Now I was waiting to hear what surprises there were in store. In the past Bruce Springsteen and REM showed up to their tribute shows but there was no Rolling Stones at this show. But when Houston announced that the singer of Horses and High Heels would be performing “Sister Morphine” I actually yelped with joy. Marianne Faithfull came out and sang the song she co-wrote with Mick and Keith and you know that she has lived every world-weary lyric.

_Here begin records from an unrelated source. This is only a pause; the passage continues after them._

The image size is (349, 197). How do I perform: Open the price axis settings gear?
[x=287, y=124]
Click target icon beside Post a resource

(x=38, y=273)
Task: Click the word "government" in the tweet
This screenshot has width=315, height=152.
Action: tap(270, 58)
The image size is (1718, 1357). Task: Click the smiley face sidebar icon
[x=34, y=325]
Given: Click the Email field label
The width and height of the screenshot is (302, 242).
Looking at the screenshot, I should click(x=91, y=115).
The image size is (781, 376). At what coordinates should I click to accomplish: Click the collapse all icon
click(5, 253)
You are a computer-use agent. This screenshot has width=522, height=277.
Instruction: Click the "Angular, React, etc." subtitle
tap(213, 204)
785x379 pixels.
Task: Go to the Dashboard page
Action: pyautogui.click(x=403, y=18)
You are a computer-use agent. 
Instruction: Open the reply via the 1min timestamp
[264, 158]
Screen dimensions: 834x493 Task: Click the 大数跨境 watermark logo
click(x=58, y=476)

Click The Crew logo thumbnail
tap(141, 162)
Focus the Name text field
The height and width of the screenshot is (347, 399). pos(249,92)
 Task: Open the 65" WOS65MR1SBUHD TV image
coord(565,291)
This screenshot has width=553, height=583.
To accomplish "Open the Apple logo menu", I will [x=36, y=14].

Then Houston announced that everyone would come out to sing “Tumbling Dice” and the audience should sing along since we all know the words. I had to laugh. Doesn’t everyone know the story? Mick was at a Linda Ronstadt concert and backstage he told her that she should sing “Tumbling Dice.” Linda told Mick that she couldn’t because no one understands what he is singing. So Mick wrote down the lyrics for her and then she recorded the song. Except for two of the back-up singers and a few others, it seems that most of the performers and most of the audience do not know the lyrics to “Tumbling Dice” except for the chorus. Steve Earle was the first one out and immediately asked Lenny Kaye if he could use his acoustic guitar and Steve stayed in the back so he wouldn’t have to sing. But it was a very fun ending to a fantastic evening. The only improvement would be to pay tribute to the Stones again and allow the artists to choose songs from their entire catalog.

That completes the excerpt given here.